Dataset extract:

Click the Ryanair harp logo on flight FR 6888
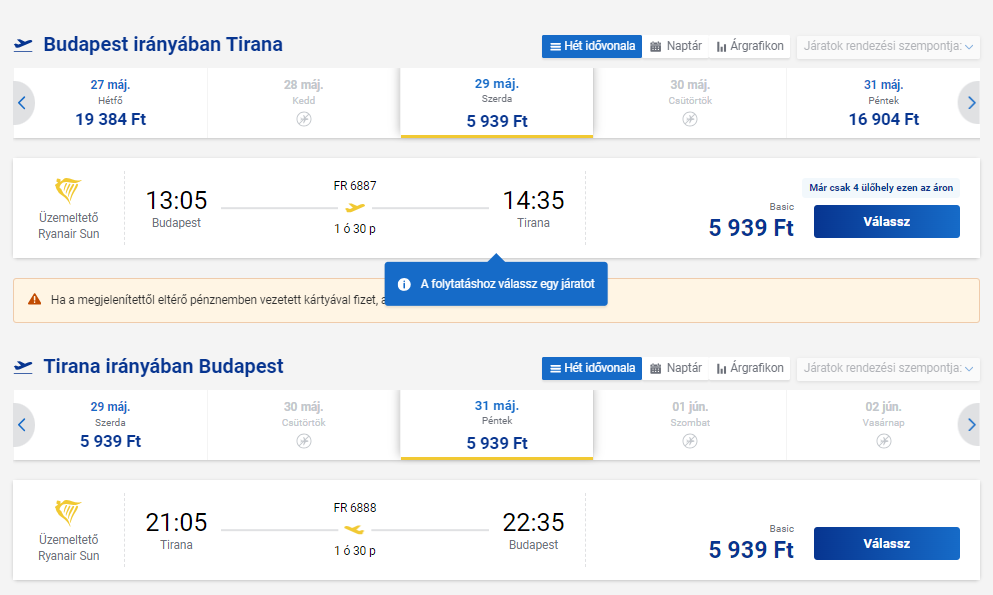Image resolution: width=993 pixels, height=595 pixels. 68,512
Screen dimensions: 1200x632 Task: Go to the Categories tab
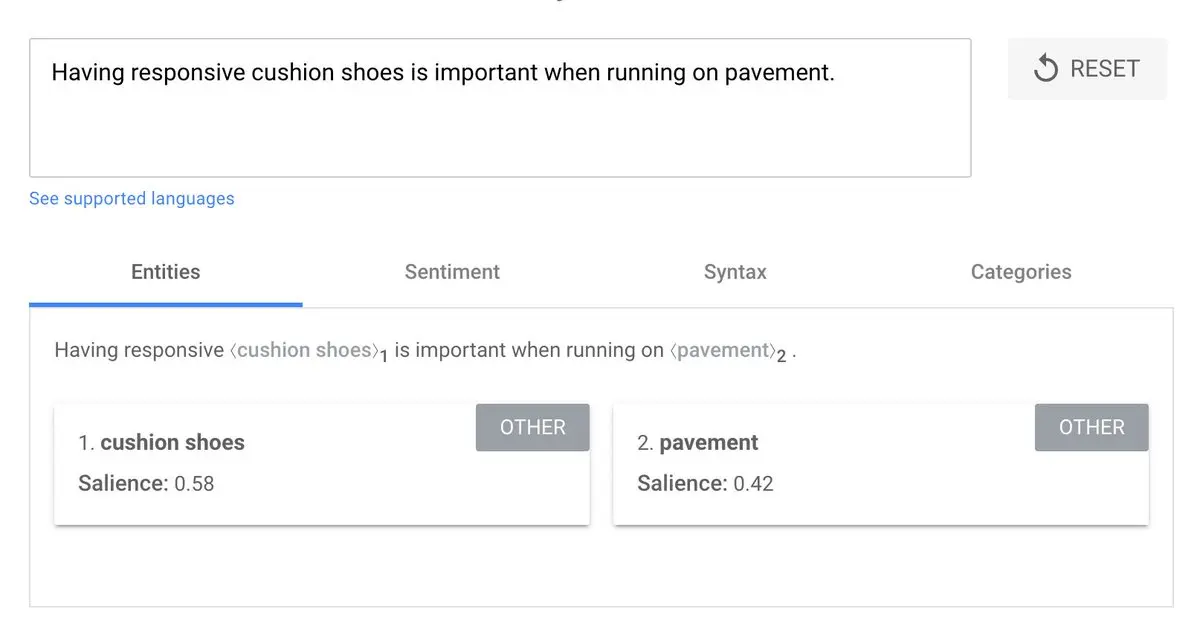(x=1021, y=272)
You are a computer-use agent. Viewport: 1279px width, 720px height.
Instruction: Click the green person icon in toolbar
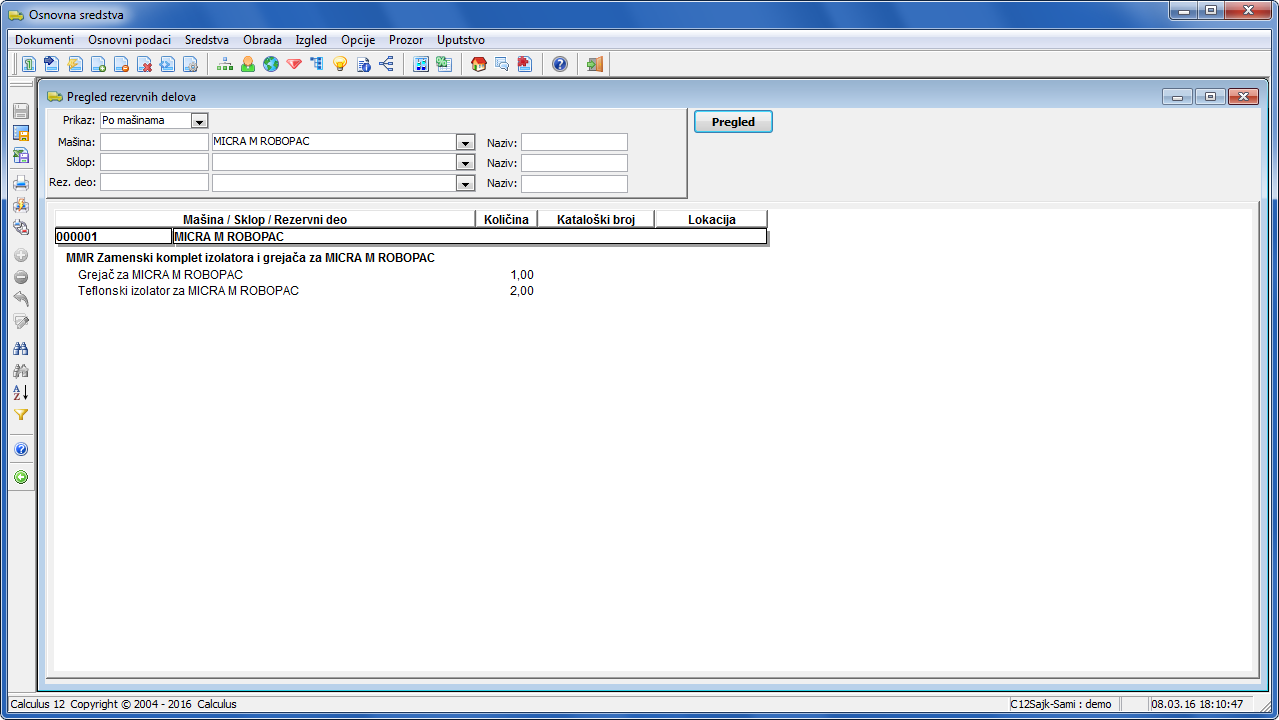coord(248,65)
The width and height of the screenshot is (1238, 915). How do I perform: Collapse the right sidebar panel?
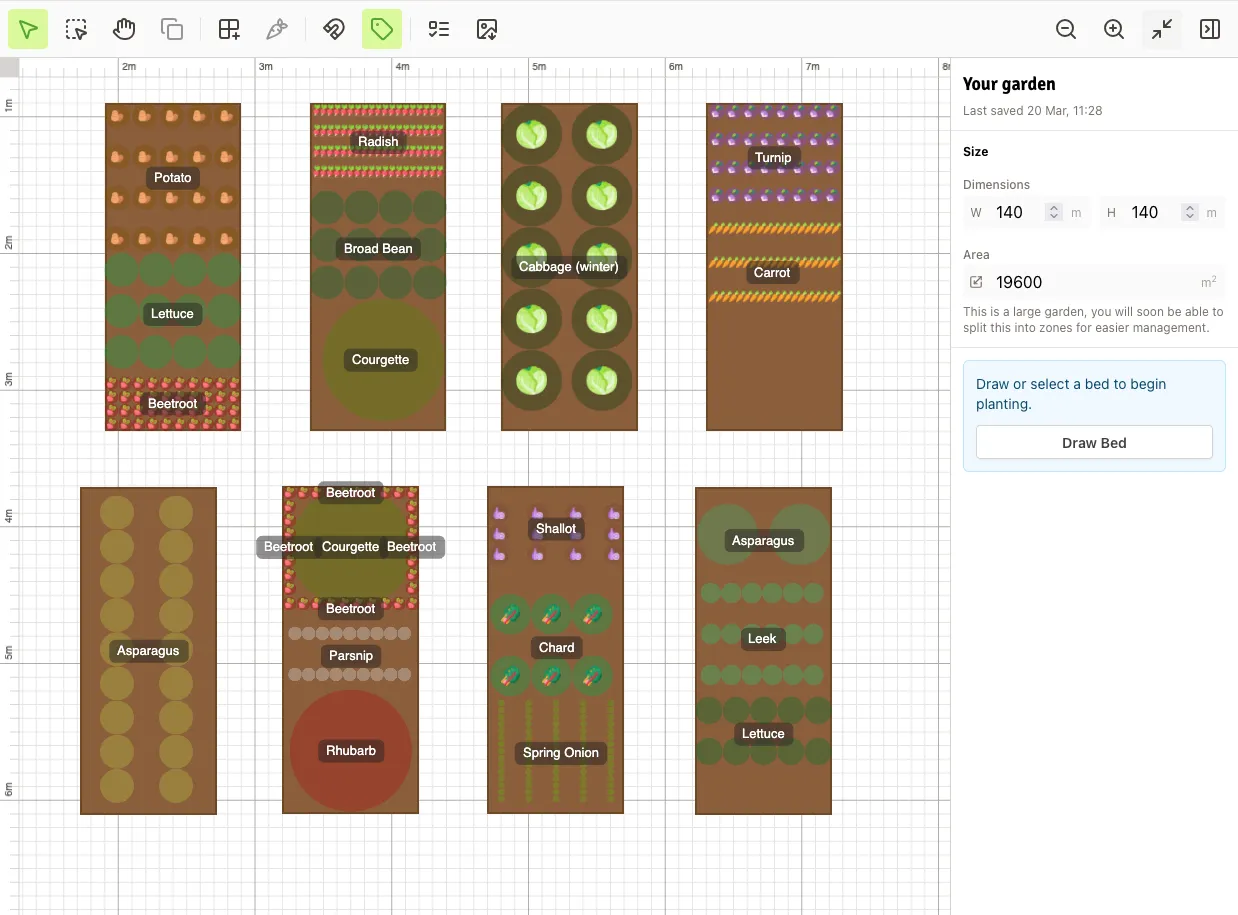1209,29
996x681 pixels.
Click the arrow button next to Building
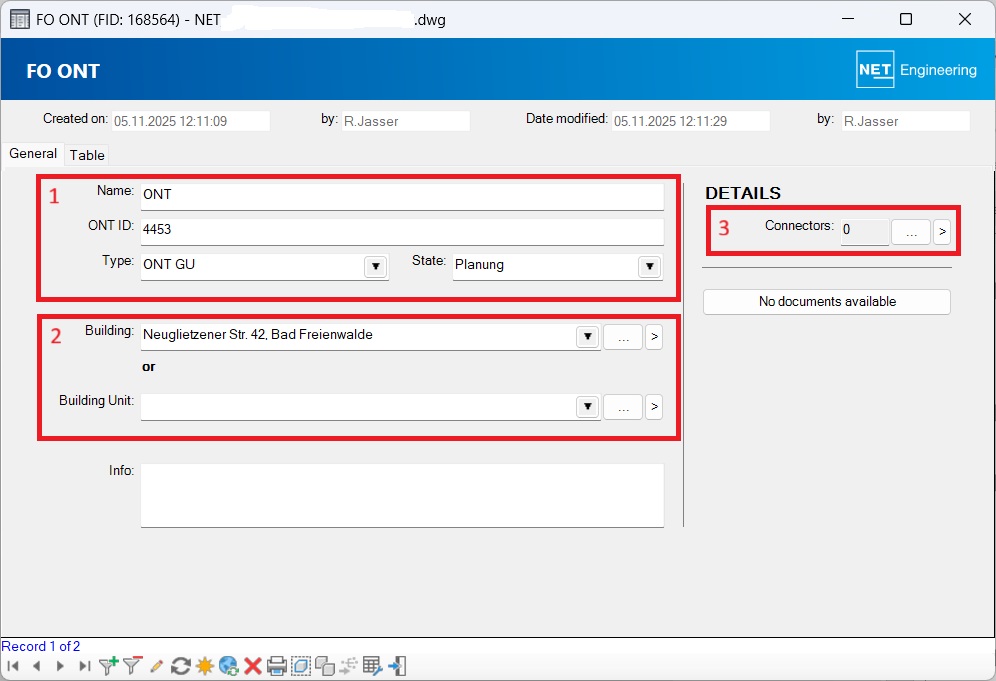point(653,337)
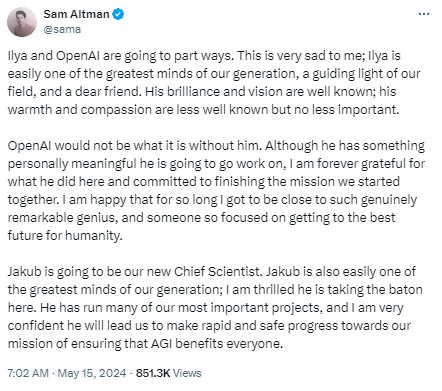Click the Views label beside the count
Screen dimensions: 442x391
tap(187, 373)
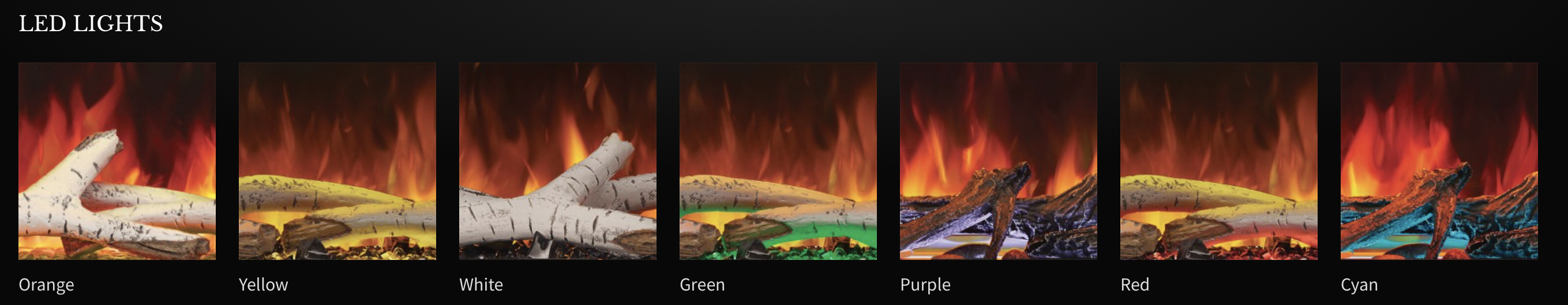Select the Orange LED light thumbnail
1568x305 pixels.
point(117,161)
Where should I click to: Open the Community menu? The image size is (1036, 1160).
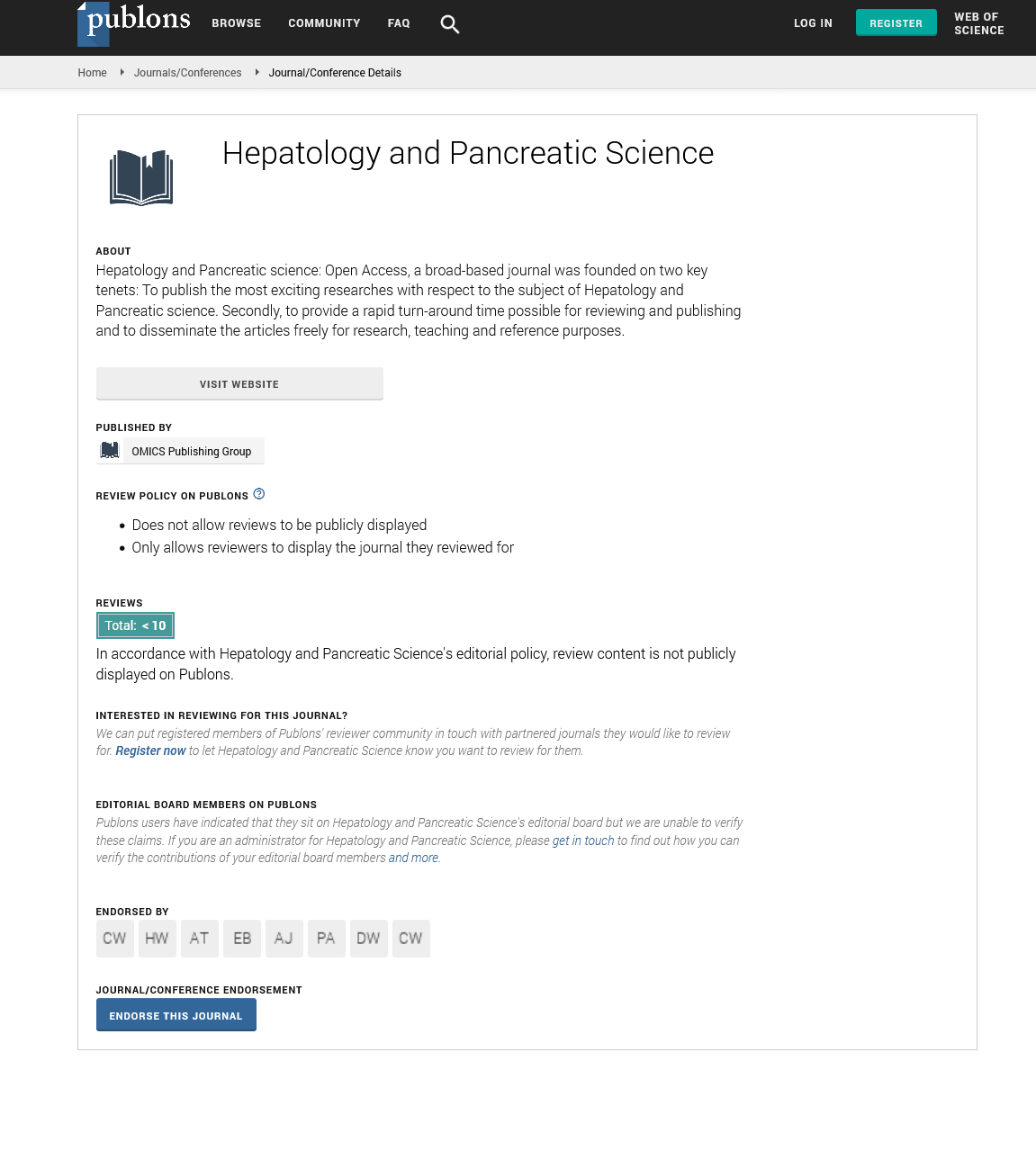[x=324, y=23]
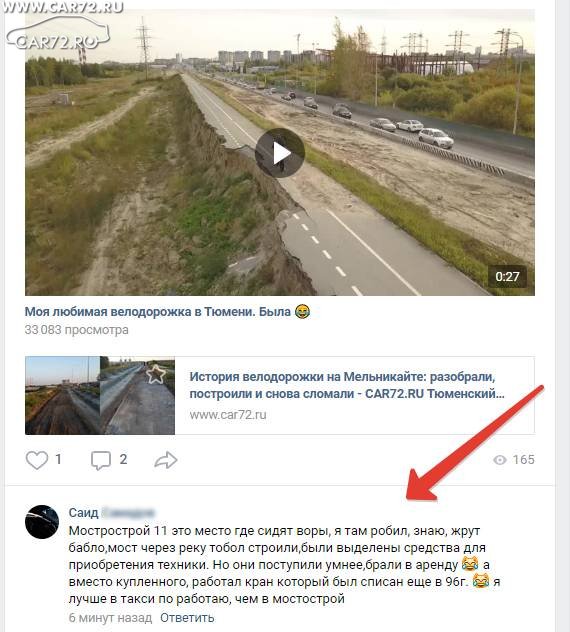This screenshot has width=570, height=632.
Task: Open the article preview thumbnail image
Action: (x=100, y=395)
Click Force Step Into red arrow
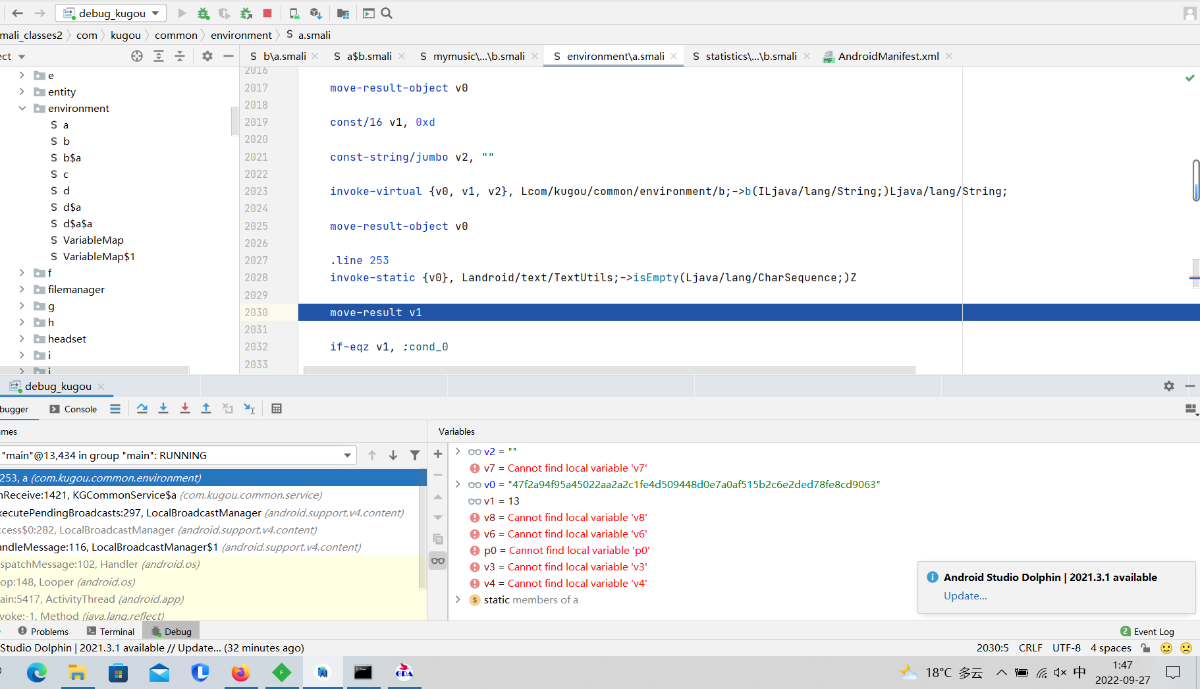The image size is (1200, 689). 185,409
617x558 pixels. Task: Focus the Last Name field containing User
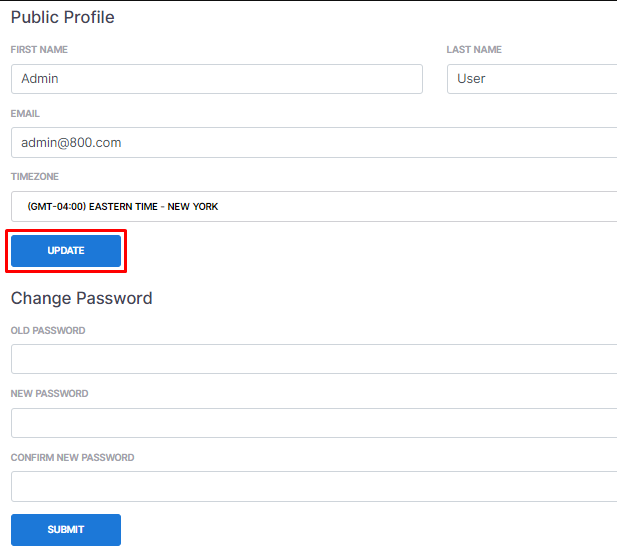[x=531, y=79]
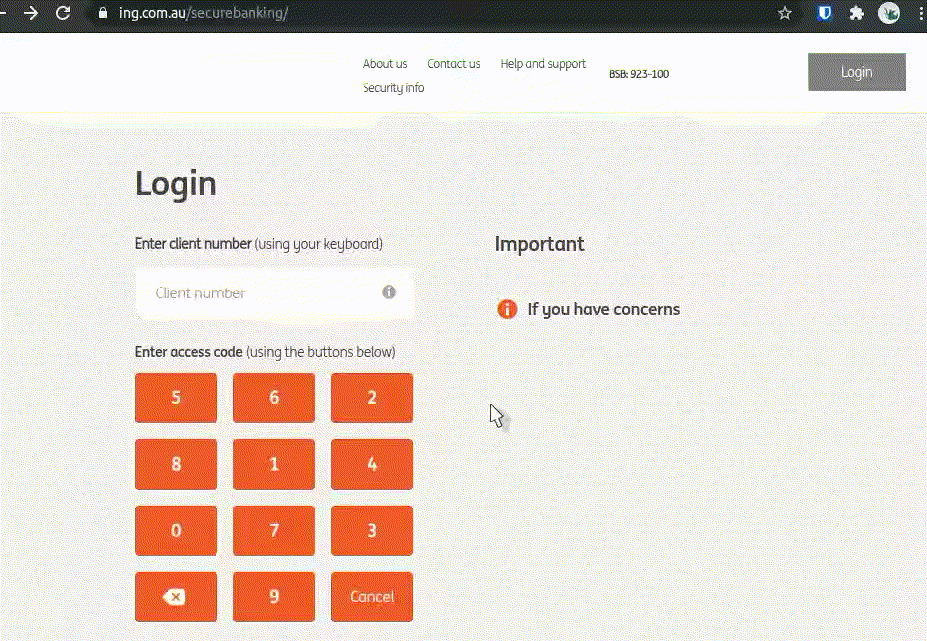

Problem to work on: Starting at the line with "996x681 pixels." and stopping at the final line of the material, reproduce each line exactly, both ends included. Leave the pictures out.

Finished task:
996x681 pixels.
Click the arrow button next to Building
point(653,337)
Click the Views label beside the count
Screen dimensions: 442x391
tap(187, 373)
Select the Orange LED light thumbnail
1568x305 pixels.
point(117,161)
Where should I click to: Open the Community menu? The image size is (1036, 1160).
[x=324, y=23]
This screenshot has width=570, height=632.
Task: Open the article preview thumbnail image
Action: (x=100, y=395)
Click Force Step Into red arrow
The image size is (1200, 689). 185,409
617x558 pixels. Task: Focus the Last Name field containing User
[x=531, y=79]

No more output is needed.